Living the difference
Do you read “About us” websites, the marketing version of how brands became successful? Most paint a picture of success from day 1. Desigual’s corporate brochure starts the same way, but doesn’t forget paying homage to errors: “… an error is always an opportunity, and we verified it is true. We are very proud of some of the projects that sprang from errors …”
This enthusiasm to making mistakes and learning is making the difference: Yes, there is top-down guidance, but there is more “Go try it and, if it doesn’t work, learn from the mistakes.” Is Desigual creating its growth on „trial and error“? Is it people take responsibility and thrive performance because the company has limited standards, but a culture that wants people to “go for it”? How do you manage growth and productivity, when everybody tries it his way? Who says you need to, if the intelligence of many drives performance? We called it “swarm intelligence” and like to share with you one example.
Key performance features
Many successful fashion brands have strong guiding founders. Would you know one who asks employees to vote on his creative work before he brings the collection to “Bread & Butter”? Thomas Meyer, Desigual’s founder does.

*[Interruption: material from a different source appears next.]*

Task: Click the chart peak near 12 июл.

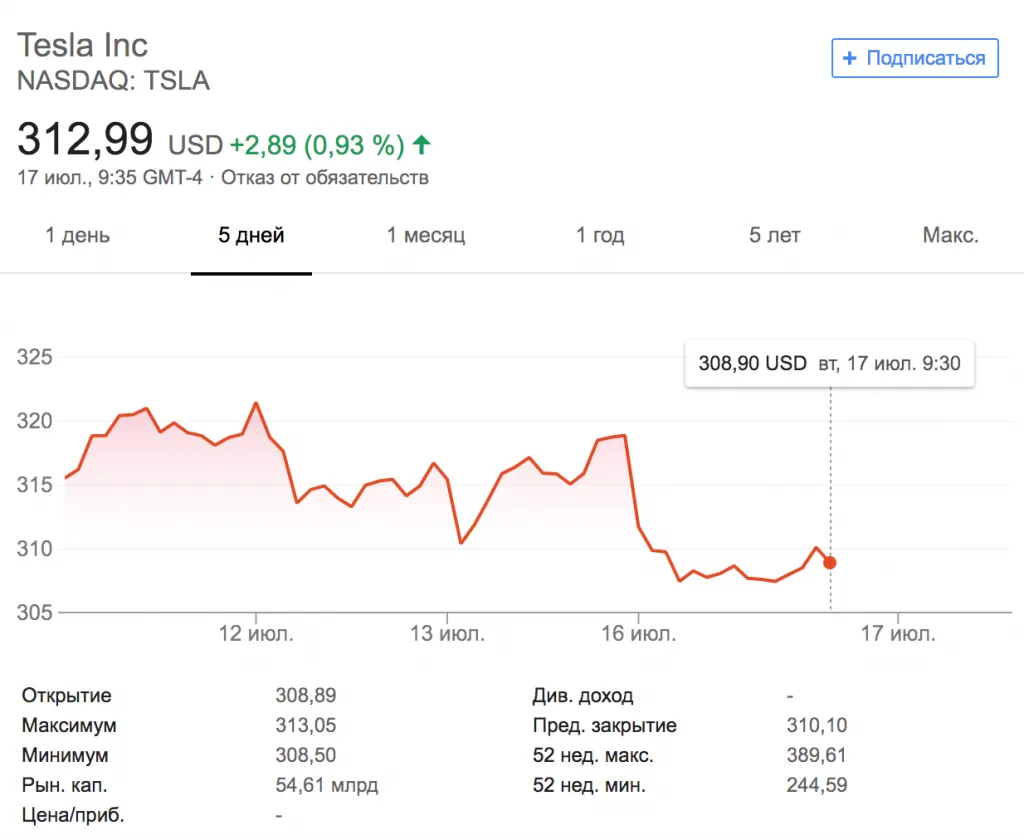Action: 256,403
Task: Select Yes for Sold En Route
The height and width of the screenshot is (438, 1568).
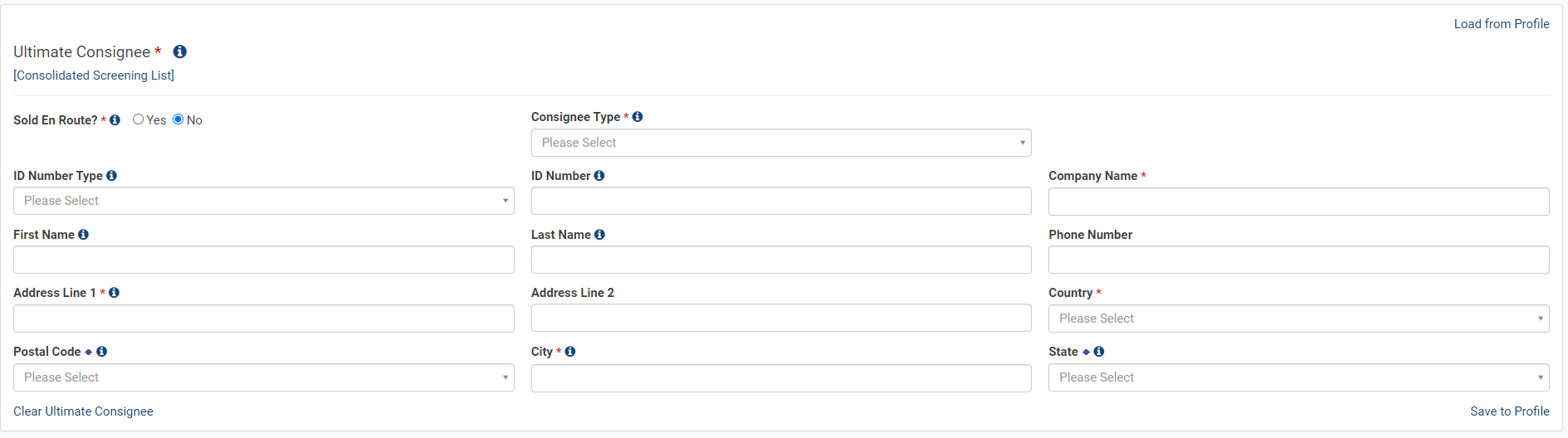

Like many Chief Creative Officers he and his team scout fashion trends, but when it is time to decide on next season’s collection, some 100+ Desigual managers vote which part of the collection should get the strongest buy and which to drop (Power Voting).
What looks like an unusual process to develop a collection and buy plan is possibly the process that characterizes Desigual best. “Power Voting” is one of many performance features to tell managers how to improve. But will designers & buyers obey the voting? We are confident, they take it seriously. But, in a culture that teaches “try it your way” the voting is likely not an iron decision, it is a guidance to reach better own decisions.
Kick & Rush in Barcelona
Going wholesale Europe, going retail Europe, going online Europe, going USA, going Asia, going home interior — growing the company all in one decade has meant huge strategic tasks. The Spanish word Desigual means “unequal, uneven, different, irregular, one-sided, rough, bumpy.” These adjectives precisely describe Desigual’s approach to growth and performance, and the company’s public financial filing shows, management has done an excellent job in growing up.
Where others study the market, develop an investment case and make a plan for growth, Desigual practices “kick & rush”: Desigual brings the ball into a new playing field and watches how players and play evolve. Although Barcelona is rather home of the “tiki taka” approach, “kick & rush” works for Desigual. True, not all of Desigual´s offensive plays end with the ball in the net, but it seems Desigual has found a way to win more games than others. And they appreciate the learnings of a lost game. What looks like a risky, high-speed offensive play, is not so risky – provided you groom players that have steep learn curves, and know when to storm and when to defend.
Will this system go through crises in the future? Yes, just as the FC Barcelona is not successful every season. There will be challenges and times of consolidation, but we strongly believe Desigual will master them and thrive again, just like the FCB. We had a great time and great learnings being part of Desigual’s team and wish the company and its people an excellent time on their path to growth and more fun & profit.